Exercises to complete:
(a) In the machine learning Q&A, list the location given under each question.
(b) Carry the machine learning Q&A forward from the end of its final answer.

Text provided:
——————————
When and how should you incorporate machine learning operations (MLOps) technologies into a product? Do you have tips on persuading a client or manager that this needs to be done?
—N.R., Lisbon, Portugal

MLOps is great for many products and business goals such as serverless solutions designed to charge only for what you use, ML APIs targeting typical business use cases, passing apps through free services like MLflow to monitor experiments in development stages and application performance in later stages, and more. MLOps especially yields huge benefits for enterprise-scale applications and improves development efficiency by reducing tech debt.

However, evaluating how well your proposed solution fits your intended purpose is important. For example, if you have spare server space in your office, can guarantee your SLA requirements are met, and know how many requests you’ll receive, you may not need to use a managed MLOps service.

One common point of failure occurs from the assumption that a managed service will cover project requisites (model performance, SLA requirements, scalability, etc.). For example, building an OCR API requires intensive testing in which you assess where and how it fails, and you should use this process to evaluate obstacles to your target performance.

I think it all depends on your project objectives, but if an MLOps solution fits your goals, it’s typically more cost-effective and controls risk better than a tailor-made solution.

In your opinion, how well are organizations defining business needs so that data science tools can produce models that help decision-making?
—A.E., Los Angeles, United States

That question is key. As you probably know, compared to standard software engineering solutions, data science tools add an extra level of ambiguity for the customer: Your product is not only designed to deal with uncertainty, but it often even leans on that uncertainty.

For this reason, keeping the customer in the loop is crucial; every effort made to help them understand your work is worth it. They are the ones who know the project requirements most clearly and will approve the final result.

The Future of NLP and Ethical Considerations for AI

How do you feel about the rising power consumption caused by the large convolutional neural networks (CNNs) that companies like Meta are now routinely building?
—R.K., Korneuburg, Austria

That’s a great and sensible question. I know some people think those models (e.g., Meta’s LLaMA) are useless and waste resources. But I’ve seen how much good they can do, and since they’re usually offered later to the public for free, I think the resources spent to train those models will pay off over time.
——————————
Stored items from a collection:
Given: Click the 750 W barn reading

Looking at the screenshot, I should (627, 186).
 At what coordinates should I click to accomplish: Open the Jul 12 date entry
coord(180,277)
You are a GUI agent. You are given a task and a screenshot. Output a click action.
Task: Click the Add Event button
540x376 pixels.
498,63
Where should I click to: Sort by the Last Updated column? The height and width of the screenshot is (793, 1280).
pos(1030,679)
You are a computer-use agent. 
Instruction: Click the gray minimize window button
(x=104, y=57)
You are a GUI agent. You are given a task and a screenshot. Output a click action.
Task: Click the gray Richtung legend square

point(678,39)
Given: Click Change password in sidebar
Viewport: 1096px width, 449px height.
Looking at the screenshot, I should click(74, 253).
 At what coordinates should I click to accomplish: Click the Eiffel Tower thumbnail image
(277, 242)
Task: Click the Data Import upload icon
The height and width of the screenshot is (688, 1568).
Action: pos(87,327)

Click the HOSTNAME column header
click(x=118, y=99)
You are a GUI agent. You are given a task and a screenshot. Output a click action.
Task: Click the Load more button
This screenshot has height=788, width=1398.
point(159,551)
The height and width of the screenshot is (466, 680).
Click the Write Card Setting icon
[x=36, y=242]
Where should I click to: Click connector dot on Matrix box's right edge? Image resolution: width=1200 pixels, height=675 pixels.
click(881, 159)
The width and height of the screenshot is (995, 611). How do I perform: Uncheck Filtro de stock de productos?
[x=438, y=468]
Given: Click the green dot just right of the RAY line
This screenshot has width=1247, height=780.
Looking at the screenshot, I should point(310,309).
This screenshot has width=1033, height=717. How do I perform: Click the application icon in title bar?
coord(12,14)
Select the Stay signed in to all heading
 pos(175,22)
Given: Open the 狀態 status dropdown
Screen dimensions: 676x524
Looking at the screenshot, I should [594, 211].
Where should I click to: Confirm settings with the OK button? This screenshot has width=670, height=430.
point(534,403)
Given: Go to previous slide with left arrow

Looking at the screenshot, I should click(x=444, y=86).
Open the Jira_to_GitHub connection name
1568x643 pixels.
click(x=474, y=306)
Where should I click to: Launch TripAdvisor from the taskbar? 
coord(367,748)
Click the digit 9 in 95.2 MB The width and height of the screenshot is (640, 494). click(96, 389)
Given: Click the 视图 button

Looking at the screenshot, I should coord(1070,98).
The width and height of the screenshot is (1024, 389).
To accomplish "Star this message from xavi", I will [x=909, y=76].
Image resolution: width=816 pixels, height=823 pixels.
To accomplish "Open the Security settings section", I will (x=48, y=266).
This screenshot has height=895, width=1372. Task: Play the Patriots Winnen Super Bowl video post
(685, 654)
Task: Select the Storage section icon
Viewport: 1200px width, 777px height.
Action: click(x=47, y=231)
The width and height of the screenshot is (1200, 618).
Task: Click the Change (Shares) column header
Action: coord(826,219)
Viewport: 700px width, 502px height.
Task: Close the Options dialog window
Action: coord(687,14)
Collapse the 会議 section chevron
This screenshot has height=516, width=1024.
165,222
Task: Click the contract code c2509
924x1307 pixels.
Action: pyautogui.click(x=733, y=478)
——————————
Solved problems:
(a) Lisbon, Portugal; Los Angeles, United States; Korneuburg, Austria

(b)
What are your thoughts on those who claim that AI models have achieved sentience? Based on your experience with language models, do you think they are getting anywhere close to sentience in the near future?
—V.D., Georgia, United States

Assessing whether something like AI is self-conscious is so metaphysical. I don’t like the focus of these types of stories or their resulting bad press for the NLP field. In general, most artificial intelligence projects don’t intend to be anything more than, well, artificial.

In your opinion, should we worry about ethical issues related to AI and ML?
—O.L., Ivoti, Brazil

We surely should—especially with recent advances in AI systems like ChatGPT! But a substantial degree of education and subject matter expertise is required to frame the discussion, and I’m afraid that certain key agents (e.g., governments) will still need time to achieve this.

One important ethical consideration is how to reduce and avoid bias (e.g., racial or gender bias). This is a job for technologists, companies, and even customers—it is critical to put in the effort to avoid the unfair treatment of any human being, regardless of the cost.

Overall, I see ML as the main driver that could potentially lead humanity to its next Industrial Revolution. Of course, during the Industrial Revolution many jobs ceased to exist, but we created new, less menial, and more creative jobs as replacements for many workers. It is my opinion that we will do the same now and adapt to ML and AI!

The editorial team of the Toptal Engineering Blog extends its gratitude to Rishab Pal for reviewing the technical content presented in this article.